> TASK DIRECTIONS
Would you return, word for word, the lines running from the one with "Task: Choose Full Size Brush Tip cursor" to the final line of the listing below, pictures omitted?

> SUPPLIED RECORDS
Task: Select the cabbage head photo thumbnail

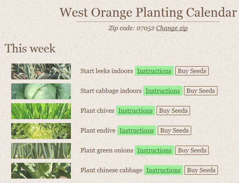Action: click(x=41, y=91)
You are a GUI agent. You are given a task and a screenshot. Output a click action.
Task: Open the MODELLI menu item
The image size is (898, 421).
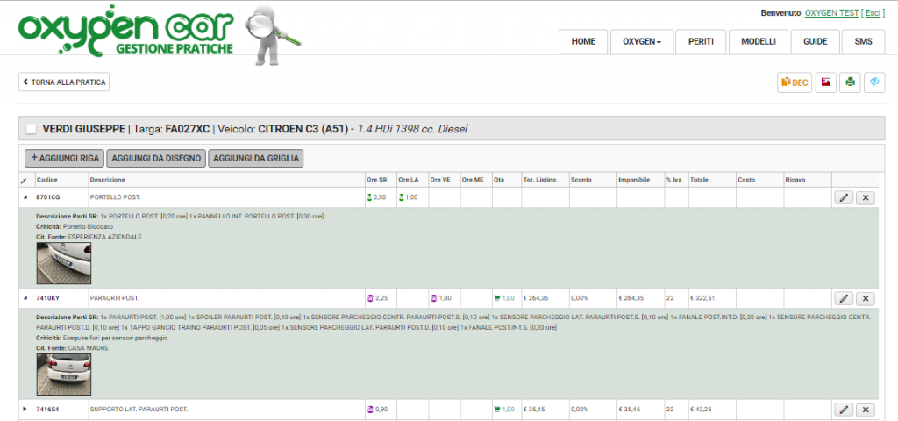[759, 42]
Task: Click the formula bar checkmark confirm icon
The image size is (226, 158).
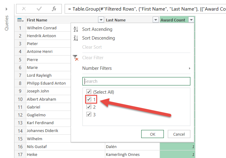Action: coord(39,9)
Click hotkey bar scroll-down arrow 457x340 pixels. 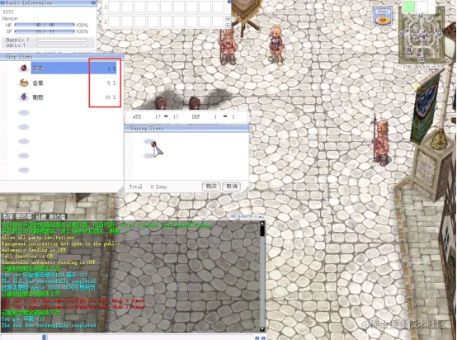(x=228, y=26)
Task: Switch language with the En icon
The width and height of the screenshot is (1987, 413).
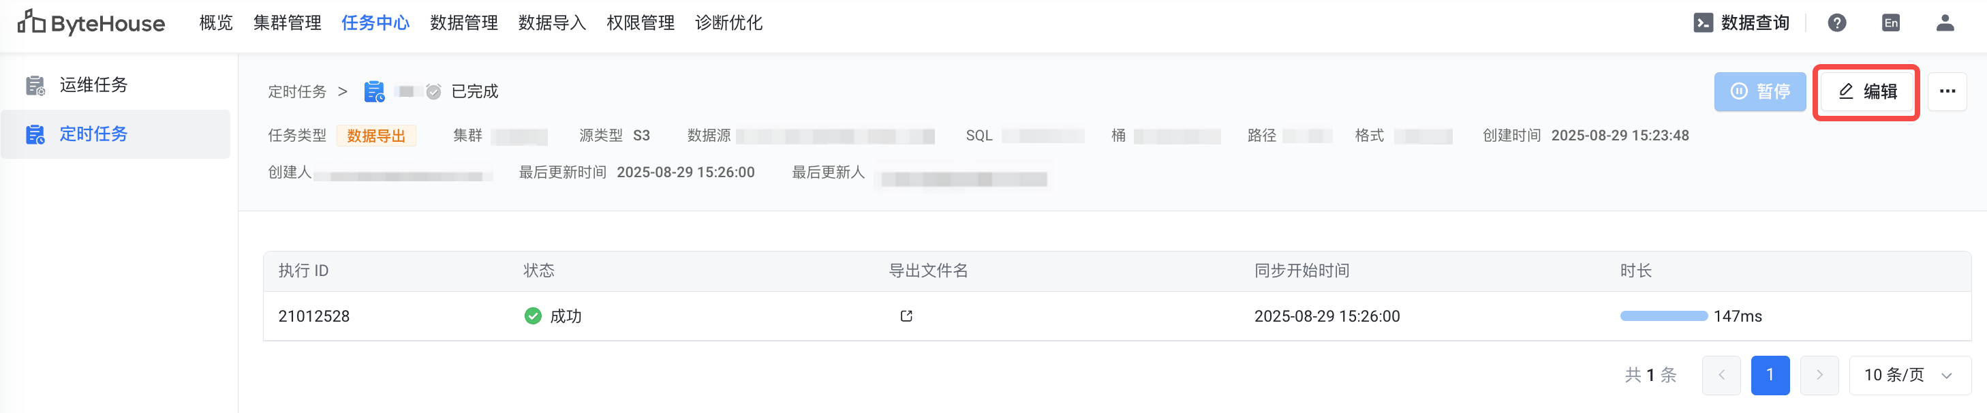Action: (x=1891, y=23)
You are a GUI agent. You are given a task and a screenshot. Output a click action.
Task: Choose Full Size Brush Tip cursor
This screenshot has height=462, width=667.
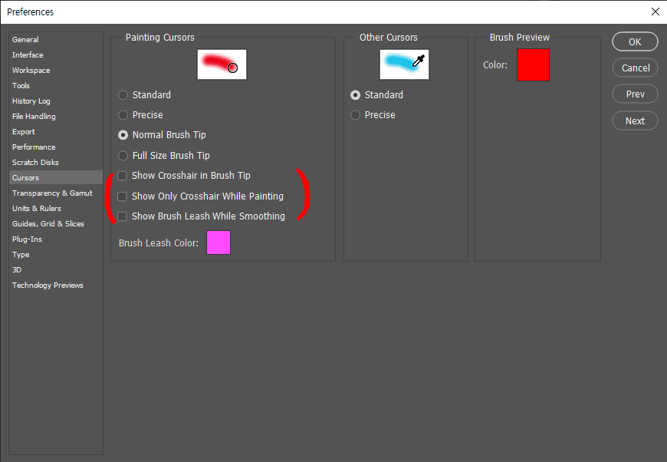coord(123,155)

> ANSWER SPACE
Task: Choose Full Size Brush Tip cursor
This screenshot has height=462, width=667.
coord(123,155)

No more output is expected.